The other key part of our strategy is to continually be the low cost provider, continually work to raise the quality of the NPCC that we make for our customers and drive down costs. This chart just shows the evolution of the manufacturing technology. The traditional method is pretty much outmoded, it was replaced by ultra gravity about five years ago. It was developed with by Beijing University. There were five companies that were licensed to use it. To date we have been the only ones that have been successful in commercializing the ultra gravity method.

There are some issues with this, the production costs tend to be high, quality control is a little bit difficult, and of course we had no proprietary protection on that technology. So, we started working very closely with Tsinghua University. They are kind of the MIT of China to co-develop this membrane dispersion method. That is a brand new manufacturing technology. It is being used in our new factory that we just opened up in September that I am going to be telling you about.
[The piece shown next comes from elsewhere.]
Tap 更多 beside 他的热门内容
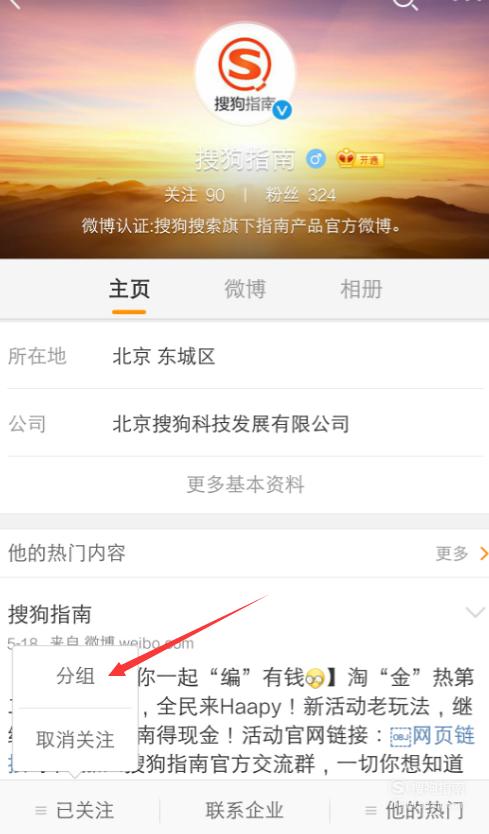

It's going to improve the particle size, its going to narrow the distribution, which means that from a cost standpoint for our customers, it's going to decrease their manufacturing costs more and it's also going to be a higher quality product. It's going to have much better bonding characteristics. Plus our product cost and manufacture is going to go down about 3% to 5%, as a result of using this proprietary manufacturing technology.

The important thing is that it is going to be covered by a patent. We applied for a patent on this technology, this manufacturing method in May of 2006, it's about an 18 month process in China. So, we expect that to be finalized by December of 2007. That’s going to give us 20 year patent protection. We have the exclusive commercial rights on the technology. The patent will be 50% owned by us and Tsinghua University. But we are the only ones that can use it commercially and it is going to be protected by patents for the next 20 years.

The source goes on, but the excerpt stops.